# start of EXTRACTED INFORMATION

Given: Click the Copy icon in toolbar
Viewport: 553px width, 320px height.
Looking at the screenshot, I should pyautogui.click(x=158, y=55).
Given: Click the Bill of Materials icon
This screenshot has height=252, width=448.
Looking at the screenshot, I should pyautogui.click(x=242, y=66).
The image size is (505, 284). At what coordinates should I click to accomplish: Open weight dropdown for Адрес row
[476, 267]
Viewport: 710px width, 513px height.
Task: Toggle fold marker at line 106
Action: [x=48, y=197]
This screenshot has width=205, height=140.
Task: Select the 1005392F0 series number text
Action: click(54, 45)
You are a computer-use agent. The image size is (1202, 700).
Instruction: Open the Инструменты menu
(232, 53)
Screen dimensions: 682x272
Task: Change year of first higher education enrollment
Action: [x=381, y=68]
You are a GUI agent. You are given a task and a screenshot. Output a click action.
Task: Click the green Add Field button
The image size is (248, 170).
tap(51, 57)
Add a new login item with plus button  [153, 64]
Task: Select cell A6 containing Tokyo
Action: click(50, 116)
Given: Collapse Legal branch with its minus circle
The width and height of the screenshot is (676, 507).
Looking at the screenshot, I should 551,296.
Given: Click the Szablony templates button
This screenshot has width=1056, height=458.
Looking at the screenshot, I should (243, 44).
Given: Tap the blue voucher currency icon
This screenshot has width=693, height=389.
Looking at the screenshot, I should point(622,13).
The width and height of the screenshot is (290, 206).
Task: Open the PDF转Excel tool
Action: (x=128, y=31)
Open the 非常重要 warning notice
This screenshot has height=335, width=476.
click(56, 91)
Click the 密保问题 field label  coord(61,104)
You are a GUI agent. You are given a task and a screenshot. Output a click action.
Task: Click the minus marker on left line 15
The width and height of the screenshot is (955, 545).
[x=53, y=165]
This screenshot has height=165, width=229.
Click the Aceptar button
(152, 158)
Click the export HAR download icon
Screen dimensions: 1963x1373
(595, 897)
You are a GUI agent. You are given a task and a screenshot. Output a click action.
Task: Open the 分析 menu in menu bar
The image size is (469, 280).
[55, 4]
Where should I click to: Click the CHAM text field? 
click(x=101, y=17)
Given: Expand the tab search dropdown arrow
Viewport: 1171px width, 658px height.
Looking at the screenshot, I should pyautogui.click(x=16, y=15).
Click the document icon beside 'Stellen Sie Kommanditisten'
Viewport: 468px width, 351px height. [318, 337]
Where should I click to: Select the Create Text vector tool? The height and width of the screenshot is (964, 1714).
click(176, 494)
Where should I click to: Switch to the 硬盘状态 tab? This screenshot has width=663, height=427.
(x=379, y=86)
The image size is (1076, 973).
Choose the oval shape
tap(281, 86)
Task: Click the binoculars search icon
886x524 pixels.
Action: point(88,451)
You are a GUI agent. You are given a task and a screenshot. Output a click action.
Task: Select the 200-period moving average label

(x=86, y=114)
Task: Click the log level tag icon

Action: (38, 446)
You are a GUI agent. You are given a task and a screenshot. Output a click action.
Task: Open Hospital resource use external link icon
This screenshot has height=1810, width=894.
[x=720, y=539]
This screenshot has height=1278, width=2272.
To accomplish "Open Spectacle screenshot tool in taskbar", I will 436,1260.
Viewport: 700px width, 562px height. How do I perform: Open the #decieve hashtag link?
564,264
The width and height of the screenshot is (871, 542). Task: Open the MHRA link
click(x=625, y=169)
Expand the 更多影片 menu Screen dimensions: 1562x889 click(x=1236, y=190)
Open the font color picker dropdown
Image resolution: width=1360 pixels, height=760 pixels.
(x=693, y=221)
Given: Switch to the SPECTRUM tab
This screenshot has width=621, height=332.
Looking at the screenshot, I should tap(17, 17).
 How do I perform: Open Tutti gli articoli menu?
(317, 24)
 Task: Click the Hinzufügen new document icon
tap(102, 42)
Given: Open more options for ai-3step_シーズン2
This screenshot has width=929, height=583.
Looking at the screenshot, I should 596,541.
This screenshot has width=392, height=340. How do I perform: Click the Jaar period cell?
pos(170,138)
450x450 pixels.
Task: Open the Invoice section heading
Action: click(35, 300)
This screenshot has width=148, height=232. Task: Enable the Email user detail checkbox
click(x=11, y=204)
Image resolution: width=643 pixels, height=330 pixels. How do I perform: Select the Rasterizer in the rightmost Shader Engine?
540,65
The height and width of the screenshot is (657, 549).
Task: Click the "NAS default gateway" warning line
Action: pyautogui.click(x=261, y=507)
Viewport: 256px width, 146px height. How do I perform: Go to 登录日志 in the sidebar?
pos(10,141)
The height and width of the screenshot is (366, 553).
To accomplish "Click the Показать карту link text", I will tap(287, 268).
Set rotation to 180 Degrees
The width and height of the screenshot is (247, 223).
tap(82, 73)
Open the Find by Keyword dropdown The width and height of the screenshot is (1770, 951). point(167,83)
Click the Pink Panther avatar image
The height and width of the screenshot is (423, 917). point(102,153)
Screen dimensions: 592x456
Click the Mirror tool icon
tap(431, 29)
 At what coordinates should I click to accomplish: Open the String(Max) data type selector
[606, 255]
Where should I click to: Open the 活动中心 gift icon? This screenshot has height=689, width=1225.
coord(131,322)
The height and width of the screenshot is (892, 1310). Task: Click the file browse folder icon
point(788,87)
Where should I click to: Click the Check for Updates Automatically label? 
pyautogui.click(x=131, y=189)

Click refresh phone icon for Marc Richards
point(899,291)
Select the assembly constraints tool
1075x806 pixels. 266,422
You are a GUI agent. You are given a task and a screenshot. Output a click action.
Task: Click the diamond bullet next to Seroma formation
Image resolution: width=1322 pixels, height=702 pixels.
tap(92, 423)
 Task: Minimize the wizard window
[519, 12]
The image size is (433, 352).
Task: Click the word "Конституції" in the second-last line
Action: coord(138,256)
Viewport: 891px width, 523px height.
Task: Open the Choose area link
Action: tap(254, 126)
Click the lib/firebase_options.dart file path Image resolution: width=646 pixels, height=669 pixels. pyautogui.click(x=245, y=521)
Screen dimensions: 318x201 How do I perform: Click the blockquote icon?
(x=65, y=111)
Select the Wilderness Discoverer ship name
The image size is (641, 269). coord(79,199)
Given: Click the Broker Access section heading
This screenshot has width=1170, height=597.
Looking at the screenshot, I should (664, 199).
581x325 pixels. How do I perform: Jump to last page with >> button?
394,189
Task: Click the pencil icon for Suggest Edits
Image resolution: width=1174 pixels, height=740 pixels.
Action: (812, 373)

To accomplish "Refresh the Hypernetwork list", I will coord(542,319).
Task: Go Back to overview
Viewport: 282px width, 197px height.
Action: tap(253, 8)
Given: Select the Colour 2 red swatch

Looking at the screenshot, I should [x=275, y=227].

# end of EXTRACTED INFORMATION

→ **EXERCISE REQUIREMENTS**
Turn the data above into a JSON list of strings, one string per line, leaving out blank lines.

→ **FINAL RESULT**
[
  "Given: Click the Copy icon in toolbar",
  "Viewport: 553px width, 320px height.",
  "Looking at the screenshot, I should pyautogui.click(x=158, y=55).",
  "Given: Click the Bill of Materials icon",
  "This screenshot has height=252, width=448.",
  "Looking at the screenshot, I should pyautogui.click(x=242, y=66).",
  "The image size is (505, 284). At what coordinates should I click to accomplish: Open weight dropdown for Адрес row",
  "[476, 267]",
  "Viewport: 710px width, 513px height.",
  "Task: Toggle fold marker at line 106",
  "Action: [x=48, y=197]",
  "This screenshot has width=205, height=140.",
  "Task: Select the 1005392F0 series number text",
  "Action: click(54, 45)",
  "You are a computer-use agent. The image size is (1202, 700).",
  "Instruction: Open the Инструменты menu",
  "(232, 53)",
  "Screen dimensions: 682x272",
  "Task: Change year of first higher education enrollment",
  "Action: [x=381, y=68]",
  "You are a GUI agent. You are given a task and a screenshot. Output a click action.",
  "Task: Click the green Add Field button",
  "The image size is (248, 170).",
  "tap(51, 57)",
  "Add a new login item with plus button  [153, 64]",
  "Task: Select cell A6 containing Tokyo",
  "Action: click(50, 116)",
  "Given: Collapse Legal branch with its minus circle",
  "The width and height of the screenshot is (676, 507).",
  "Looking at the screenshot, I should 551,296.",
  "Given: Click the Szablony templates button",
  "This screenshot has width=1056, height=458.",
  "Looking at the screenshot, I should (243, 44).",
  "Given: Tap the blue voucher currency icon",
  "This screenshot has width=693, height=389.",
  "Looking at the screenshot, I should point(622,13).",
  "The width and height of the screenshot is (290, 206).",
  "Task: Open the PDF转Excel tool",
  "Action: (x=128, y=31)",
  "Open the 非常重要 warning notice",
  "This screenshot has height=335, width=476.",
  "click(56, 91)",
  "Click the 密保问题 field label  coord(61,104)",
  "You are a GUI agent. You are given a task and a screenshot. Output a click action.",
  "Task: Click the minus marker on left line 15",
  "The width and height of the screenshot is (955, 545).",
  "[x=53, y=165]",
  "This screenshot has height=165, width=229.",
  "Click the Aceptar button",
  "(152, 158)",
  "Click the export HAR download icon",
  "Screen dimensions: 1963x1373",
  "(595, 897)",
  "You are a GUI agent. You are given a task and a screenshot. Output a click action.",
  "Task: Open the 分析 menu in menu bar",
  "The image size is (469, 280).",
  "[55, 4]",
  "Where should I click to: Click the CHAM text field? ",
  "click(x=101, y=17)",
  "Given: Expand the tab search dropdown arrow",
  "Viewport: 1171px width, 658px height.",
  "Looking at the screenshot, I should pyautogui.click(x=16, y=15).",
  "Click the document icon beside 'Stellen Sie Kommanditisten'",
  "Viewport: 468px width, 351px height. [318, 337]",
  "Where should I click to: Select the Create Text vector tool? The height and width of the screenshot is (964, 1714).",
  "click(176, 494)",
  "Where should I click to: Switch to the 硬盘状态 tab? This screenshot has width=663, height=427.",
  "(x=379, y=86)",
  "The image size is (1076, 973).",
  "Choose the oval shape",
  "tap(281, 86)",
  "Task: Click the binoculars search icon",
  "886x524 pixels.",
  "Action: point(88,451)",
  "You are a GUI agent. You are given a task and a screenshot. Output a click action.",
  "Task: Select the 200-period moving average label",
  "(x=86, y=114)",
  "Task: Click the log level tag icon",
  "Action: (38, 446)",
  "You are a GUI agent. You are given a task and a screenshot. Output a click action.",
  "Task: Open Hospital resource use external link icon",
  "This screenshot has height=1810, width=894.",
  "[x=720, y=539]",
  "This screenshot has height=1278, width=2272.",
  "To accomplish \"Open Spectacle screenshot tool in taskbar\", I will 436,1260.",
  "Viewport: 700px width, 562px height. How do I perform: Open the #decieve hashtag link?",
  "564,264",
  "The width and height of the screenshot is (871, 542). Task: Open the MHRA link",
  "click(x=625, y=169)",
  "Expand the 更多影片 menu Screen dimensions: 1562x889 click(x=1236, y=190)",
  "Open the font color picker dropdown",
  "Image resolution: width=1360 pixels, height=760 pixels.",
  "(x=693, y=221)",
  "Given: Switch to the SPECTRUM tab",
  "This screenshot has width=621, height=332.",
  "Looking at the screenshot, I should tap(17, 17).",
  " How do I perform: Open Tutti gli articoli menu?",
  "(317, 24)",
  " Task: Click the Hinzufügen new document icon",
  "tap(102, 42)",
  "Given: Open more options for ai-3step_シーズン2",
  "This screenshot has width=929, height=583.",
  "Looking at the screenshot, I should 596,541.",
  "This screenshot has width=392, height=340. How do I perform: Click the Jaar period cell?",
  "pos(170,138)",
  "450x450 pixels.",
  "Task: Open the Invoice section heading",
  "Action: click(35, 300)",
  "This screenshot has width=148, height=232. Task: Enable the Email user detail checkbox",
  "click(x=11, y=204)",
  "Image resolution: width=643 pixels, height=330 pixels. How do I perform: Select the Rasterizer in the rightmost Shader Engine?",
  "540,65",
  "The height and width of the screenshot is (657, 549).",
  "Task: Click the \"NAS default gateway\" warning line",
  "Action: pyautogui.click(x=261, y=507)",
  "Viewport: 256px width, 146px height. How do I perform: Go to 登录日志 in the sidebar?",
  "pos(10,141)",
  "The height and width of the screenshot is (366, 553).",
  "To accomplish \"Click the Показать карту link text\", I will tap(287, 268).",
  "Set rotation to 180 Degrees",
  "The width and height of the screenshot is (247, 223).",
  "tap(82, 73)",
  "Open the Find by Keyword dropdown The width and height of the screenshot is (1770, 951). point(167,83)",
  "Click the Pink Panther avatar image",
  "The height and width of the screenshot is (423, 917). point(102,153)",
  "Screen dimensions: 592x456",
  "Click the Mirror tool icon",
  "tap(431, 29)",
  " At what coordinates should I click to accomplish: Open the String(Max) data type selector",
  "[606, 255]",
  "Where should I click to: Open the 活动中心 gift icon? This screenshot has height=689, width=1225.",
  "coord(131,322)",
  "The height and width of the screenshot is (892, 1310). Task: Click the file browse folder icon",
  "point(788,87)",
  "Where should I click to: Click the Check for Updates Automatically label? ",
  "pyautogui.click(x=131, y=189)",
  "Click refresh phone icon for Marc Richards",
  "point(899,291)",
  "Select the assembly constraints tool",
  "1075x806 pixels. 266,422",
  "You are a GUI agent. You are given a task and a screenshot. Output a click action.",
  "Task: Click the diamond bullet next to Seroma formation",
  "Image resolution: width=1322 pixels, height=702 pixels.",
  "tap(92, 423)",
  " Task: Minimize the wizard window",
  "[519, 12]",
  "The image size is (433, 352).",
  "Task: Click the word \"Конституції\" in the second-last line",
  "Action: coord(138,256)",
  "Viewport: 891px width, 523px height.",
  "Task: Open the Choose area link",
  "Action: tap(254, 126)",
  "Click the lib/firebase_options.dart file path Image resolution: width=646 pixels, height=669 pixels. pyautogui.click(x=245, y=521)",
  "Screen dimensions: 318x201 How do I perform: Click the blockquote icon?",
  "(x=65, y=111)",
  "Select the Wilderness Discoverer ship name",
  "The image size is (641, 269). coord(79,199)",
  "Given: Click the Broker Access section heading",
  "This screenshot has width=1170, height=597.",
  "Looking at the screenshot, I should (664, 199).",
  "581x325 pixels. How do I perform: Jump to last page with >> button?",
  "394,189",
  "Task: Click the pencil icon for Suggest Edits",
  "Image resolution: width=1174 pixels, height=740 pixels.",
  "Action: (812, 373)",
  "To accomplish \"Refresh the Hypernetwork list\", I will coord(542,319).",
  "Task: Go Back to overview",
  "Viewport: 282px width, 197px height.",
  "Action: tap(253, 8)",
  "Given: Select the Colour 2 red swatch",
  "Looking at the screenshot, I should [x=275, y=227]."
]